Copy out all of the following records word for word, keeping every line unchanged.

--- Start DATA FOR THE TASK ---

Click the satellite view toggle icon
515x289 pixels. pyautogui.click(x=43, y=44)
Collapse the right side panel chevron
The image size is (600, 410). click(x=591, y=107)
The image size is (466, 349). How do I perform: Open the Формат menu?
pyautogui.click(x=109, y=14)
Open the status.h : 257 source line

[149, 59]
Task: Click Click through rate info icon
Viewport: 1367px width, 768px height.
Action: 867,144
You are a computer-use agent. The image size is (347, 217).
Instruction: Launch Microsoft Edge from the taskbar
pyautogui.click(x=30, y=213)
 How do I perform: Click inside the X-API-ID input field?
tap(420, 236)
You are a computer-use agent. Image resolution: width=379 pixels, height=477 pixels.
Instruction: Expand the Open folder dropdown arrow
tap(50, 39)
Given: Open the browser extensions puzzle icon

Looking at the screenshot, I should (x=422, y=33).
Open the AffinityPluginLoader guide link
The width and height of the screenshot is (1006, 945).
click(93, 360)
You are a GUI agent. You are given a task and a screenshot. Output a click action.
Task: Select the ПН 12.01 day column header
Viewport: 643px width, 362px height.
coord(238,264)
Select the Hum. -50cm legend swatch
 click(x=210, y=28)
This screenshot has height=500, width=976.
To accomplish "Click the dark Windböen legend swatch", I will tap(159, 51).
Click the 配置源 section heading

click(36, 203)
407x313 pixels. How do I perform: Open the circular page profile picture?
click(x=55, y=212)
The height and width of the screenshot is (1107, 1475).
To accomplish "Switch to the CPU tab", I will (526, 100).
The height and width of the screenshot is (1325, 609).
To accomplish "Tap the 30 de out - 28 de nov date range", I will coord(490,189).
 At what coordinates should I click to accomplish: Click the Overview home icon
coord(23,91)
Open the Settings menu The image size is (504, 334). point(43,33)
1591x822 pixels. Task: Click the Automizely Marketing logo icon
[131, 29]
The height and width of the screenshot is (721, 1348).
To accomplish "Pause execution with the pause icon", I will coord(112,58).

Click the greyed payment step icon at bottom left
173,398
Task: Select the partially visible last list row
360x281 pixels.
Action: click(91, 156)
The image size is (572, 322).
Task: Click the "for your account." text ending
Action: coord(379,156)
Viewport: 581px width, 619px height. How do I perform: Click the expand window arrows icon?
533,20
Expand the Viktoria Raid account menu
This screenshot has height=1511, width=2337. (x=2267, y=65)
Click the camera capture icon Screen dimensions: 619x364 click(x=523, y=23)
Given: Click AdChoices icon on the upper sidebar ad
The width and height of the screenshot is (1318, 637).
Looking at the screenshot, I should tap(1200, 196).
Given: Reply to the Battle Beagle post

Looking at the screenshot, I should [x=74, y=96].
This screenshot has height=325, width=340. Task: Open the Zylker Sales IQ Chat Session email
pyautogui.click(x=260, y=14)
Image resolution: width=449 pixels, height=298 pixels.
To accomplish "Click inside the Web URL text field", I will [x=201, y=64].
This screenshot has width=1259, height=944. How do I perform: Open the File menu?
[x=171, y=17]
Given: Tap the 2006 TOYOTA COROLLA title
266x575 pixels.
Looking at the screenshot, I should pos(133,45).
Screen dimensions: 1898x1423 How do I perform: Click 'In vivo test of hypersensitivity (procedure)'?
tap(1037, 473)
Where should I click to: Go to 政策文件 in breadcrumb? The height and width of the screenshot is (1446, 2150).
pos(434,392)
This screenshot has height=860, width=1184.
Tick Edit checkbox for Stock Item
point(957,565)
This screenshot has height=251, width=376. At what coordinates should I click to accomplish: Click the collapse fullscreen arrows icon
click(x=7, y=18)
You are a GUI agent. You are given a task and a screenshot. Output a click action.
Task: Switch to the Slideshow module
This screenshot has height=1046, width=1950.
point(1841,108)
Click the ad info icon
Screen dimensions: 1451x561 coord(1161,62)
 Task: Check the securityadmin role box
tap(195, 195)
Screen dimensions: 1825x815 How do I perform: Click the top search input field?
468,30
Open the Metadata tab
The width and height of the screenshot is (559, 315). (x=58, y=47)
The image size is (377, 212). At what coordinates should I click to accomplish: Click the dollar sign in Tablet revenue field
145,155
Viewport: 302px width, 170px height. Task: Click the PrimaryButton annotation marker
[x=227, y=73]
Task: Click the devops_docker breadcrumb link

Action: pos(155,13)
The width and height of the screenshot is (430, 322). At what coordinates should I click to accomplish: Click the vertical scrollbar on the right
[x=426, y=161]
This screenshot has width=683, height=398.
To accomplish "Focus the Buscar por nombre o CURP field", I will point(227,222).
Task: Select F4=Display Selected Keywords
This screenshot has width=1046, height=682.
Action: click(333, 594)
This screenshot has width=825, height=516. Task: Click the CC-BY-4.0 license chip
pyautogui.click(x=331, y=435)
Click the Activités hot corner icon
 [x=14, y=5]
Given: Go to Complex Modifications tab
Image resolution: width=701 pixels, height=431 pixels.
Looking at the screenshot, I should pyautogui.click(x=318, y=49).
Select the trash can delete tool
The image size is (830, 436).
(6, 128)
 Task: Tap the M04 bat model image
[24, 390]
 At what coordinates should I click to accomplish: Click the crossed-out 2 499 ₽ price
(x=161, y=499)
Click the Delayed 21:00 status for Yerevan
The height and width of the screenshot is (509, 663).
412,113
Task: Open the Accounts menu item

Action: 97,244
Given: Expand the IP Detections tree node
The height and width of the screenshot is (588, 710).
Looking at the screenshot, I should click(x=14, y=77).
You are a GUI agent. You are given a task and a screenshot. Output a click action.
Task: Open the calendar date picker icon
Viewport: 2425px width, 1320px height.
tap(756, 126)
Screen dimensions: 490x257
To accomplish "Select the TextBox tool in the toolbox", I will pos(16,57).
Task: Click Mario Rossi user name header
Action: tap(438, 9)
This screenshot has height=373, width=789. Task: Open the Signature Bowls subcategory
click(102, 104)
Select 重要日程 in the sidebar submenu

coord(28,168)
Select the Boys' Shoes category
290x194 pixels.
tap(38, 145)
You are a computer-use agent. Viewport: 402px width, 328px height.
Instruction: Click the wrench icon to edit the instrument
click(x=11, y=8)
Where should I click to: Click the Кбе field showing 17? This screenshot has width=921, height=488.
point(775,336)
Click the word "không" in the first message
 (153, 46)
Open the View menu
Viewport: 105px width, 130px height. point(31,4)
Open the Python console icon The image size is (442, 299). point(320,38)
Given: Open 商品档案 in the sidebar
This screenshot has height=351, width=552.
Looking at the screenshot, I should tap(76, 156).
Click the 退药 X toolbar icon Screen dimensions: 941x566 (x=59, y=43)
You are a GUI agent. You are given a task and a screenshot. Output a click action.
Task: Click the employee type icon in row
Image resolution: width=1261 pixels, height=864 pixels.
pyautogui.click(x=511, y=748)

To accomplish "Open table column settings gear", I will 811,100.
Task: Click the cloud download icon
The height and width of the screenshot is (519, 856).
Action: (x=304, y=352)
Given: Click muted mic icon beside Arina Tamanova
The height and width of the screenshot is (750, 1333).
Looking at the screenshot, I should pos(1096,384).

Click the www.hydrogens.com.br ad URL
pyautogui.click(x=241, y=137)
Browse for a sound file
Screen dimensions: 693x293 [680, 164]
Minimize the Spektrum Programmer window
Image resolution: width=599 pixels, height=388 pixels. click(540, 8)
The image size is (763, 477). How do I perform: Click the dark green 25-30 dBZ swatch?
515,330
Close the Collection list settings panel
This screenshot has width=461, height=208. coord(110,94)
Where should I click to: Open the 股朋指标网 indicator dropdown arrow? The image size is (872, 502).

--- End DATA FOR THE TASK ---

- [SOLUTION FOR THIS EXERCISE]
Click the satellite view toggle icon
515x289 pixels. pyautogui.click(x=43, y=44)
Collapse the right side panel chevron
The image size is (600, 410). click(x=591, y=107)
The image size is (466, 349). How do I perform: Open the Формат menu?
pyautogui.click(x=109, y=14)
Open the status.h : 257 source line

[149, 59]
Task: Click Click through rate info icon
Viewport: 1367px width, 768px height.
Action: 867,144
You are a computer-use agent. The image size is (347, 217).
Instruction: Launch Microsoft Edge from the taskbar
pyautogui.click(x=30, y=213)
 How do I perform: Click inside the X-API-ID input field?
tap(420, 236)
You are a computer-use agent. Image resolution: width=379 pixels, height=477 pixels.
Instruction: Expand the Open folder dropdown arrow
tap(50, 39)
Given: Open the browser extensions puzzle icon

Looking at the screenshot, I should (x=422, y=33).
Open the AffinityPluginLoader guide link
The width and height of the screenshot is (1006, 945).
click(93, 360)
You are a GUI agent. You are given a task and a screenshot. Output a click action.
Task: Select the ПН 12.01 day column header
Viewport: 643px width, 362px height.
coord(238,264)
Select the Hum. -50cm legend swatch
 click(x=210, y=28)
This screenshot has height=500, width=976.
To accomplish "Click the dark Windböen legend swatch", I will tap(159, 51).
Click the 配置源 section heading

click(36, 203)
407x313 pixels. How do I perform: Open the circular page profile picture?
click(x=55, y=212)
The height and width of the screenshot is (1107, 1475).
To accomplish "Switch to the CPU tab", I will (526, 100).
The height and width of the screenshot is (1325, 609).
To accomplish "Tap the 30 de out - 28 de nov date range", I will coord(490,189).
 At what coordinates should I click to accomplish: Click the Overview home icon
coord(23,91)
Open the Settings menu The image size is (504, 334). point(43,33)
1591x822 pixels. Task: Click the Automizely Marketing logo icon
[131, 29]
The height and width of the screenshot is (721, 1348).
To accomplish "Pause execution with the pause icon", I will coord(112,58).

Click the greyed payment step icon at bottom left
173,398
Task: Select the partially visible last list row
360x281 pixels.
Action: click(91, 156)
The image size is (572, 322).
Task: Click the "for your account." text ending
Action: coord(379,156)
Viewport: 581px width, 619px height. How do I perform: Click the expand window arrows icon?
533,20
Expand the Viktoria Raid account menu
This screenshot has height=1511, width=2337. (x=2267, y=65)
Click the camera capture icon Screen dimensions: 619x364 click(x=523, y=23)
Given: Click AdChoices icon on the upper sidebar ad
The width and height of the screenshot is (1318, 637).
Looking at the screenshot, I should tap(1200, 196).
Given: Reply to the Battle Beagle post

Looking at the screenshot, I should [x=74, y=96].
This screenshot has height=325, width=340. Task: Open the Zylker Sales IQ Chat Session email
pyautogui.click(x=260, y=14)
Image resolution: width=449 pixels, height=298 pixels.
To accomplish "Click inside the Web URL text field", I will [x=201, y=64].
This screenshot has width=1259, height=944. How do I perform: Open the File menu?
[x=171, y=17]
Given: Tap the 2006 TOYOTA COROLLA title
266x575 pixels.
Looking at the screenshot, I should pos(133,45).
Screen dimensions: 1898x1423 How do I perform: Click 'In vivo test of hypersensitivity (procedure)'?
tap(1037, 473)
Where should I click to: Go to 政策文件 in breadcrumb? The height and width of the screenshot is (1446, 2150).
pos(434,392)
This screenshot has height=860, width=1184.
Tick Edit checkbox for Stock Item
point(957,565)
This screenshot has height=251, width=376. At what coordinates should I click to accomplish: Click the collapse fullscreen arrows icon
click(x=7, y=18)
You are a GUI agent. You are given a task and a screenshot. Output a click action.
Task: Switch to the Slideshow module
This screenshot has height=1046, width=1950.
point(1841,108)
Click the ad info icon
Screen dimensions: 1451x561 coord(1161,62)
 Task: Check the securityadmin role box
tap(195, 195)
Screen dimensions: 1825x815 How do I perform: Click the top search input field?
468,30
Open the Metadata tab
The width and height of the screenshot is (559, 315). (x=58, y=47)
The image size is (377, 212). At what coordinates should I click to accomplish: Click the dollar sign in Tablet revenue field
145,155
Viewport: 302px width, 170px height. Task: Click the PrimaryButton annotation marker
[x=227, y=73]
Task: Click the devops_docker breadcrumb link

Action: pos(155,13)
The width and height of the screenshot is (430, 322). At what coordinates should I click to accomplish: Click the vertical scrollbar on the right
[x=426, y=161]
This screenshot has width=683, height=398.
To accomplish "Focus the Buscar por nombre o CURP field", I will point(227,222).
Task: Select F4=Display Selected Keywords
This screenshot has width=1046, height=682.
Action: click(333, 594)
This screenshot has width=825, height=516. Task: Click the CC-BY-4.0 license chip
pyautogui.click(x=331, y=435)
Click the Activités hot corner icon
 [x=14, y=5]
Given: Go to Complex Modifications tab
Image resolution: width=701 pixels, height=431 pixels.
Looking at the screenshot, I should pyautogui.click(x=318, y=49).
Select the trash can delete tool
The image size is (830, 436).
(6, 128)
 Task: Tap the M04 bat model image
[24, 390]
 At what coordinates should I click to accomplish: Click the crossed-out 2 499 ₽ price
(x=161, y=499)
Click the Delayed 21:00 status for Yerevan
The height and width of the screenshot is (509, 663).
412,113
Task: Open the Accounts menu item

Action: 97,244
Given: Expand the IP Detections tree node
The height and width of the screenshot is (588, 710).
Looking at the screenshot, I should click(x=14, y=77).
You are a GUI agent. You are given a task and a screenshot. Output a click action.
Task: Open the calendar date picker icon
Viewport: 2425px width, 1320px height.
tap(756, 126)
Screen dimensions: 490x257
To accomplish "Select the TextBox tool in the toolbox", I will pos(16,57).
Task: Click Mario Rossi user name header
Action: tap(438, 9)
This screenshot has height=373, width=789. Task: Open the Signature Bowls subcategory
click(102, 104)
Select 重要日程 in the sidebar submenu

coord(28,168)
Select the Boys' Shoes category
290x194 pixels.
tap(38, 145)
You are a computer-use agent. Viewport: 402px width, 328px height.
Instruction: Click the wrench icon to edit the instrument
click(x=11, y=8)
Where should I click to: Click the Кбе field showing 17? This screenshot has width=921, height=488.
point(775,336)
Click the word "không" in the first message
 (153, 46)
Open the View menu
Viewport: 105px width, 130px height. point(31,4)
Open the Python console icon The image size is (442, 299). point(320,38)
Given: Open 商品档案 in the sidebar
This screenshot has height=351, width=552.
Looking at the screenshot, I should tap(76, 156).
Click the 退药 X toolbar icon Screen dimensions: 941x566 (x=59, y=43)
You are a GUI agent. You are given a task and a screenshot. Output a click action.
Task: Click the employee type icon in row
Image resolution: width=1261 pixels, height=864 pixels.
pyautogui.click(x=511, y=748)

To accomplish "Open table column settings gear", I will 811,100.
Task: Click the cloud download icon
The height and width of the screenshot is (519, 856).
Action: (x=304, y=352)
Given: Click muted mic icon beside Arina Tamanova
The height and width of the screenshot is (750, 1333).
Looking at the screenshot, I should pos(1096,384).

Click the www.hydrogens.com.br ad URL
pyautogui.click(x=241, y=137)
Browse for a sound file
Screen dimensions: 693x293 [680, 164]
Minimize the Spektrum Programmer window
Image resolution: width=599 pixels, height=388 pixels. click(540, 8)
The image size is (763, 477). How do I perform: Click the dark green 25-30 dBZ swatch?
515,330
Close the Collection list settings panel
This screenshot has width=461, height=208. coord(110,94)
Where should I click to: Open the 股朋指标网 indicator dropdown arrow? The image size is (872, 502).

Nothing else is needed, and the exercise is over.